How terrible is this thing? Where oh where does one begin?
Netflix’s brief and abortive “Texas Chainsaw Massacre” “requel” goes wrong before Leatherface loads up the saw with a fresh squirt of chain bar oil.
The earliest victims are dispatched without a whit of compassion or suspense. The later victims seem to be getting lectured, in between takes, about how they “don’t look scared enough.” Not that it does any good.
There’s no visceral thrill to this perfunctory and pandering “fan service” reboot/sequel/requel. And then the damned fool who scripted it decides that maybe the pitiless madman-murderer has a point, a legitimate grievance.
This being set in Texas, there’s a requisite sh–kicker (Moe Dunford) in a “blowing coal” pick-em-up truck. Is he to be the “good guy with a gun?”
They bring back a character, but not an actress who has ever played her before.
Honestly, I think that Geico ad that riffed on “Chainsaw” was more fun and more engrossing than David Blue Garcia’s turn behind the wheel.
The half-assed premise is that a bunch of young, affluent Austinites, led by a chef (Jacob Lattimore) have bought a bank-repossessed ghost town. They figure to colonize it with Austinites looking to escape from “the city” into the “real” Texas.
Have they not been following the news. Do they not know who and what is out there, from Confederate flagged fanatics to power-grid impossibilities?
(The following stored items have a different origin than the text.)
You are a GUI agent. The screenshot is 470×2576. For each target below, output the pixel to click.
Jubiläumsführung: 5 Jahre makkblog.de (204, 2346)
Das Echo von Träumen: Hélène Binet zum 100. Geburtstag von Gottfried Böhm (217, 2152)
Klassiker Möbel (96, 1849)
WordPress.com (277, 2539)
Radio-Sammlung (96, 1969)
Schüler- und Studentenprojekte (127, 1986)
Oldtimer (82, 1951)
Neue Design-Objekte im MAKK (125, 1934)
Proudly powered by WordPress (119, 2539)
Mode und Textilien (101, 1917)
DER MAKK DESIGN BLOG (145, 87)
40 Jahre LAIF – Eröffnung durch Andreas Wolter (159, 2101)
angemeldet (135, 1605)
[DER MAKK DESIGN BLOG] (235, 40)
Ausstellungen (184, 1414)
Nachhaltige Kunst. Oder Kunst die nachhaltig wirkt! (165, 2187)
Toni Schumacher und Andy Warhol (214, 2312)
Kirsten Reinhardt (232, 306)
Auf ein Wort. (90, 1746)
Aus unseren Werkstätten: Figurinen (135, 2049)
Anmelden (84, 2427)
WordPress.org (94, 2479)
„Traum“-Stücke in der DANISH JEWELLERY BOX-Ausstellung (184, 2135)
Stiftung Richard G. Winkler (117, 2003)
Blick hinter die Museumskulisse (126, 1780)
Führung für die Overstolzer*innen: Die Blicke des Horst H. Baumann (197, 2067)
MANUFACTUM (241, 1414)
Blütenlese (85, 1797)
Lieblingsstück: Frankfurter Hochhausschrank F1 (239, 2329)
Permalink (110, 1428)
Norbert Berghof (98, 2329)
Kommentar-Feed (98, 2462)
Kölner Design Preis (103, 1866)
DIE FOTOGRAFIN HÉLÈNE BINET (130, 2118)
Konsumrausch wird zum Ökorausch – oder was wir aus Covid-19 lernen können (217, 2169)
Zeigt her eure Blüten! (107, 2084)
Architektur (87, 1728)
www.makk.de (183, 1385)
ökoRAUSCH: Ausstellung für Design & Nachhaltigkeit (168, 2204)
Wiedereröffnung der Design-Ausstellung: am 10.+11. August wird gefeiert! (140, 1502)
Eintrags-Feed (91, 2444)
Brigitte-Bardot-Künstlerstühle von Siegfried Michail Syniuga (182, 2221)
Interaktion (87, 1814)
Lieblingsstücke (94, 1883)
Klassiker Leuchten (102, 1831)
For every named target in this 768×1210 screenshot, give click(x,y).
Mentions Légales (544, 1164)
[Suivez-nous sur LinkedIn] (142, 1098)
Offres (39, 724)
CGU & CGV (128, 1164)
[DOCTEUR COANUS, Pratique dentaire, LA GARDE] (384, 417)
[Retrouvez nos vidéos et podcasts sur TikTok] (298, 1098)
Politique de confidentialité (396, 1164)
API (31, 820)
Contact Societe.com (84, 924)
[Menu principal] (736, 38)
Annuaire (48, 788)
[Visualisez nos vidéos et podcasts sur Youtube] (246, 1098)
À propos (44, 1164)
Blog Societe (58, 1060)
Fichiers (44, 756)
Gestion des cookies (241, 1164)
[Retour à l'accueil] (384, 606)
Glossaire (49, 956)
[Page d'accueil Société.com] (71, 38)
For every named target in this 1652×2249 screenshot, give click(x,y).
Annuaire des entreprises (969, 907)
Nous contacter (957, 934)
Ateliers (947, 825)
No matter. Dante (cute name) and his partner Melody (Sarah Yorkin), fiance Ruth (Nell Hudson) and Melody’s little sister Lila (Elsie Fisher) show up to find that area folks have been warned that they’re coming, and that their ghost town isn’t empty.
Mrs. McC (horror legend Alice Krige) is still living in the orphanage with the man-mountain she calls “Baby.” Evicting them is what sends “Baby” (Mark Burnham) on a murder spree.
Lila is facing this gathering, gory horror as a school shooting survivor, easily triggered. Melody is keen to look after her.
“I’m not gonna let him kill you, OK?” she lies.
I hate picking on actors and actresses, but Yorkin is singularly slow on the “A murderous nut is killing people right in front of me, I should look TERRIFIED” uptake. She kind of sets the tone, as others — not just the cell-phone recording “investors” — wholly underreact to seeing people beheaded and/or skinned in front of them.
The acting is bad, but the script is “Do you want fries with that?” awful, as that might be where we next encounter this hack Craig Thomas Devlin. Garcia’s direction makes “lackluster” seem aspirational.
.It’s as bloody as promised, with one memorable moment capturing mass slaughter in an arresting, shocking way. But like the rest of “Texas Chainsaw Massacre,” it fails to generate any connection with the victims, or pity.
So, I guess we’re just supposed to think the “smug, self-righteous rich city folk” had it coming?
I’d suggest re-watching the commercial, ponder why the fleeing young people don’t pile into the waiting Mini Cooper rather than hiding in a barn filled with chainsaws.
Beware of the insurance, though. Geico is better at commercials than fair pricing or yeoman’s customer service.
Rating: R for strong bloody horror violence and gore, and language
Cast: Sarah Yorkin, Elsie Fisher, Mark Burnham, Jacob Lattimore, Moe Dunford and Alice Krige.
Credits: Directed by David Blue Garcia, scripted by Craig Thomas Devlin. A Netflix release.